The agonizing death of American liberalism hasn’t been fun to live through, but it’s starting to make for good art. Take Netflix’s new series House of Cards, starring Kevin Spacey as Francis Underwood, a South Carolina politician scheming his way to the heights of power. It’s not only entertaining, but informative. Not for its accuracy — the series’ vision of American politics is skewed beyond recognition — but for what it gets wrong. House of Cards is a Freudian trip into the deep recesses of the liberal imagination.
Underwood is a Democratic majority whip on the warpath against his own party after losing out on an expected Secretary of State appointment. “Never again,” he tells his chief of staff, “will we allow ourselves to be put in such a position.” Outwardly Underwood takes his snubbing in stride — but he plans a political rise, destroying anyone standing in his way.
Like Tony Soprano or Breaking Bad’s Walter White, Underwood is a high-functioning sociopath who somehow keeps viewers rooting for him. The show makes clear, however, that its star isn’t tainting an otherwise pristine political environment, but rather playing by its perverse logic. Underwood meticulously plots, extorts and manipulates without any semblance of ideological motivation or political loyalty. It’s striking that a performance this cynical resonates so well just a few years after Obama’s hopey-changey revolution.

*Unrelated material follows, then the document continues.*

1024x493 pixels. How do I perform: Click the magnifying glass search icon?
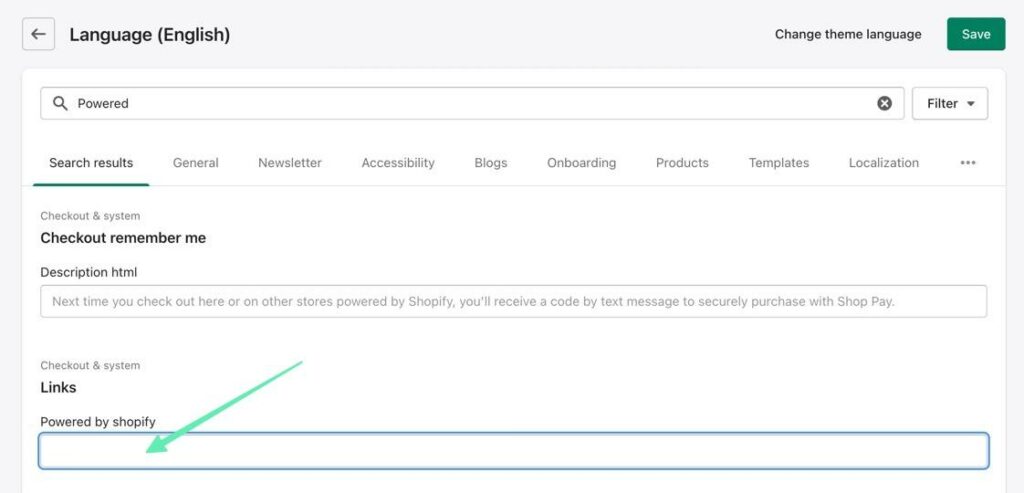coord(60,103)
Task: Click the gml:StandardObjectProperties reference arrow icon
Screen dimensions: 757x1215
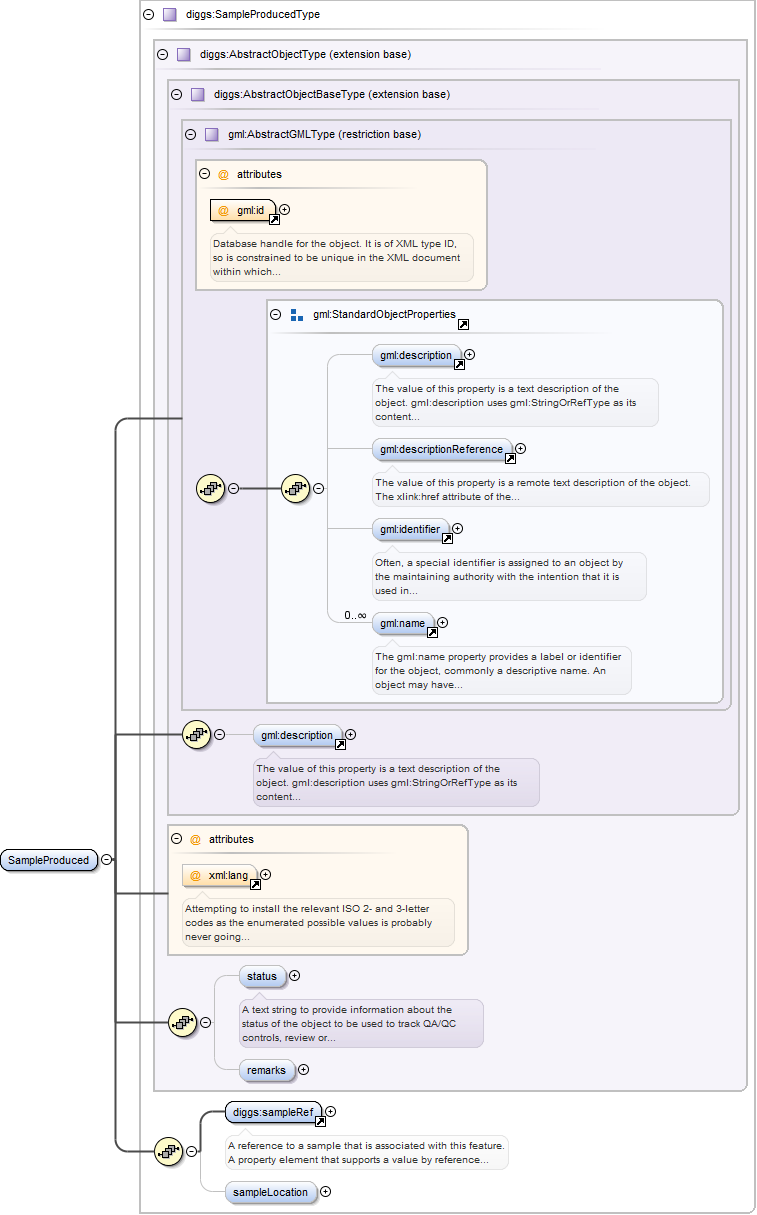Action: point(463,325)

The depiction of American politics as dominated by corporations and awash in corruption has a certain progressive appeal. It’s a healthy antidote to The West Wing, also now streaming on Netflix. That Aaron Sorkin-created series, dripping with respect for the American presidency, served as a therapeutic fantasy for liberals during the dark years of the Bush administration. Every few scenes, a double-door swings open and President Josiah Bartlet (Martin Sheen) limps in and says something idealistic. An inspired staff springs to action. Tough choices are made as to whether or not to bomb this-or-that Third World country. Compromises are happily reached on domestic issues. Liberal House members offering any sort of resistance are portrayed as charmingly naïve. The Republicans who control Congress are thorny, but loyal, opponents. At the end of each episode the viewer is reminded that we are, indeed, all Americans after all.
After Obama’s election, liberals tried to make over Washington in The West Wing’s image — post-political, free of legislative rancor, fixed to the will of a single charismatic president. But they’ve run into a roadblock, an obstructionist Congress unbound by Sorkin-style civility.